## EXERCISE AIM
Pull out of the data below the stretch of lines bounded by the one containing "This screenshot has width=1568, height=583." and the one containing "Given: Click the like count number 3", both bounds included, unchanged.

## Data records

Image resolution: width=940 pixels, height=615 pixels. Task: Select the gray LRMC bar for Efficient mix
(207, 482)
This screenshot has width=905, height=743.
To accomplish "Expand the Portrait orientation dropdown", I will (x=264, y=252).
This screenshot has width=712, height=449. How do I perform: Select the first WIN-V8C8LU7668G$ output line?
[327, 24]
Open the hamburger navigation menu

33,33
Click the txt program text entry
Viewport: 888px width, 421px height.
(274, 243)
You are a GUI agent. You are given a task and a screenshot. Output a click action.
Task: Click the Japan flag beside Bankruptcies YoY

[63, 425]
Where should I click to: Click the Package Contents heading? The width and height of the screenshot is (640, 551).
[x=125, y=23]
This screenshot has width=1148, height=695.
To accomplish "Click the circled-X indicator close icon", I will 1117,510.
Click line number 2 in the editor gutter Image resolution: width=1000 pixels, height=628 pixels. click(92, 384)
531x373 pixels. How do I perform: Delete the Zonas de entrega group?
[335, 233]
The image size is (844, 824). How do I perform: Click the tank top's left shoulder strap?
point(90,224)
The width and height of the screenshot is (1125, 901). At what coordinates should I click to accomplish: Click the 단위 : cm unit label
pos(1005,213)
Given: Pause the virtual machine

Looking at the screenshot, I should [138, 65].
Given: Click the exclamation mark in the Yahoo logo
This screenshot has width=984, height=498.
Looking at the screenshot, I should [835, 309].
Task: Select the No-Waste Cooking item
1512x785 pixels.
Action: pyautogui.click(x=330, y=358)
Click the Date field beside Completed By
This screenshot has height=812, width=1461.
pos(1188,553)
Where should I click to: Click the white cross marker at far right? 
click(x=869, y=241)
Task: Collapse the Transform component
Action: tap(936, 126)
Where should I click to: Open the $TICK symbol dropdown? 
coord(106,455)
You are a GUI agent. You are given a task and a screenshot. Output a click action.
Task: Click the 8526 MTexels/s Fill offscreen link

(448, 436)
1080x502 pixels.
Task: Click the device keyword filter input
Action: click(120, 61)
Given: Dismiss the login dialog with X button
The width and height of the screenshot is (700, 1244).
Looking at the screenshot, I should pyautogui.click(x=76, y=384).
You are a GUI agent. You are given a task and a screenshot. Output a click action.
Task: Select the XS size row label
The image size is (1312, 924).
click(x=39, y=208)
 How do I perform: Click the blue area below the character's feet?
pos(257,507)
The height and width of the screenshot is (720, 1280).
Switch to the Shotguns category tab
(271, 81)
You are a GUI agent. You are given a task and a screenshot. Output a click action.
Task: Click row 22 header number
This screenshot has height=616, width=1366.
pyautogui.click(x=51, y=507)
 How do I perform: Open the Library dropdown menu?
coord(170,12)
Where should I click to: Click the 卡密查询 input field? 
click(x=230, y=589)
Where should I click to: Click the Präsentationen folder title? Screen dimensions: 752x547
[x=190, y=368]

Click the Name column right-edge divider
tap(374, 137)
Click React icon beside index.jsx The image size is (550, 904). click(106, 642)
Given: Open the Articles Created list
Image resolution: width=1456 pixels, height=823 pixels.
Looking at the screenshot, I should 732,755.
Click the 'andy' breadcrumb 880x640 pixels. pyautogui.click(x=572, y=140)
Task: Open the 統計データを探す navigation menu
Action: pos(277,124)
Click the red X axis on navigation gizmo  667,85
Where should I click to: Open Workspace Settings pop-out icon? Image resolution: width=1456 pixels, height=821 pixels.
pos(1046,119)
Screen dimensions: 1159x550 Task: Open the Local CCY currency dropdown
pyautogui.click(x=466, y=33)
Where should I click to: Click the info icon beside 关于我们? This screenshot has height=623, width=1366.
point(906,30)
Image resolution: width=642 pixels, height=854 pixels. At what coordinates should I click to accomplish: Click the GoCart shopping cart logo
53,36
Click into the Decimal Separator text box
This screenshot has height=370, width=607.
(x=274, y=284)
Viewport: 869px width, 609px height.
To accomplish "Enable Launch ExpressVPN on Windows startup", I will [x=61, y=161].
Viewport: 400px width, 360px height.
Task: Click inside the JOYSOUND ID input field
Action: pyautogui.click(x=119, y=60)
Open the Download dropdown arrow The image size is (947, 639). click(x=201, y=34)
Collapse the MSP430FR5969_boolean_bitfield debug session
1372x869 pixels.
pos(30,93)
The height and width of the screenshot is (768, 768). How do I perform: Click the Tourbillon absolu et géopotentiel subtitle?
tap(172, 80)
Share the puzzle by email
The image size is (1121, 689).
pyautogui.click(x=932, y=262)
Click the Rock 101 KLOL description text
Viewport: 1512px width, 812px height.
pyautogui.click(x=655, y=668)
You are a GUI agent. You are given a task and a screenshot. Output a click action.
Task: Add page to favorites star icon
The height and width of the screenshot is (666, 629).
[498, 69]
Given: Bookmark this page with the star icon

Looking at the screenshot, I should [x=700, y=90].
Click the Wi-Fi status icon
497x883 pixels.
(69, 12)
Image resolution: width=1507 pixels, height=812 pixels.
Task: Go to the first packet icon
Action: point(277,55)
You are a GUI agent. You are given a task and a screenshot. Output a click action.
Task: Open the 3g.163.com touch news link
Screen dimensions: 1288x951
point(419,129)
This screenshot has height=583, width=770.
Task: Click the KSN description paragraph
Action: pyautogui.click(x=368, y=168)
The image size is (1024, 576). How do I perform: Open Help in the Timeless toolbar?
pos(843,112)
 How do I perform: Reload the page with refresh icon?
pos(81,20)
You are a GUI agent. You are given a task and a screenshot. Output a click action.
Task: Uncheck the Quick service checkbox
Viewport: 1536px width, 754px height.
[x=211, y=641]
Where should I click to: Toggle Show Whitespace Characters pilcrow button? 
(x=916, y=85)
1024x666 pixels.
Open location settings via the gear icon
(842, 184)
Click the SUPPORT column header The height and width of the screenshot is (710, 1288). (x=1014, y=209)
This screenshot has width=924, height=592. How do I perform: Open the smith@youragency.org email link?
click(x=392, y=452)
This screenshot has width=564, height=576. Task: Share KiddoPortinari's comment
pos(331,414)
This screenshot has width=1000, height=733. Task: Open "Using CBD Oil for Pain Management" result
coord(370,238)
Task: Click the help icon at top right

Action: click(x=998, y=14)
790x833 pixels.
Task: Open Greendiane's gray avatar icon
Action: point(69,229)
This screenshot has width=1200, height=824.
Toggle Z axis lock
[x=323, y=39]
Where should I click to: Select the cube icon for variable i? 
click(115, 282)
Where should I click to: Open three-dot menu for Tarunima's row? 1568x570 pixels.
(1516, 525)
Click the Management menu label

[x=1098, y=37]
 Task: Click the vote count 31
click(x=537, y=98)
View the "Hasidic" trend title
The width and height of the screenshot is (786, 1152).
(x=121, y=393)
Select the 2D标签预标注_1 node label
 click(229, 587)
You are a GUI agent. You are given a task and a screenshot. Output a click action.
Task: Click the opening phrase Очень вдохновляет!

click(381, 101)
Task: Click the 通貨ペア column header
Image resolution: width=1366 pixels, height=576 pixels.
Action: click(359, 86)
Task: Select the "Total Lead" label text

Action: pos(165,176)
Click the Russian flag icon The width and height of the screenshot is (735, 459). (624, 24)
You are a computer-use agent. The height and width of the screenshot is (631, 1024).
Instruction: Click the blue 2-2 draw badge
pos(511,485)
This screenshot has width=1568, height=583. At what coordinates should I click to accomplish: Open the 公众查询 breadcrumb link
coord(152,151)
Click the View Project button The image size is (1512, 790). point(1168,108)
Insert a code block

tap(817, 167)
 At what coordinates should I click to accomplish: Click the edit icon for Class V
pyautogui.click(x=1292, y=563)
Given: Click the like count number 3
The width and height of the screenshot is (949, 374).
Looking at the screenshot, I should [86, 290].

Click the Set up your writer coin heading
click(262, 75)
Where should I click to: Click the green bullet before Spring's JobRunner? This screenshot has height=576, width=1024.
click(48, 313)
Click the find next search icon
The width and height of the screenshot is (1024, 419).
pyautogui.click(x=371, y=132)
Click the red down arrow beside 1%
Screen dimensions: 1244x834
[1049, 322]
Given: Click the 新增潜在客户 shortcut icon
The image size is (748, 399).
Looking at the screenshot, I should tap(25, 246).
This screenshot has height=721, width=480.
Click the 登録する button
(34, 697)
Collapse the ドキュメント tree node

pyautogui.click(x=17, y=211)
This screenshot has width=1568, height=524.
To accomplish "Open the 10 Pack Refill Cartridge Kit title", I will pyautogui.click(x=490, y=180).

## SOLVED EXERCISE
This screenshot has width=1568, height=583. At what coordinates should I click to accomplish: Open the 公众查询 breadcrumb link
coord(152,151)
Click the View Project button The image size is (1512, 790). point(1168,108)
Insert a code block

tap(817, 167)
 At what coordinates should I click to accomplish: Click the edit icon for Class V
pyautogui.click(x=1292, y=563)
Given: Click the like count number 3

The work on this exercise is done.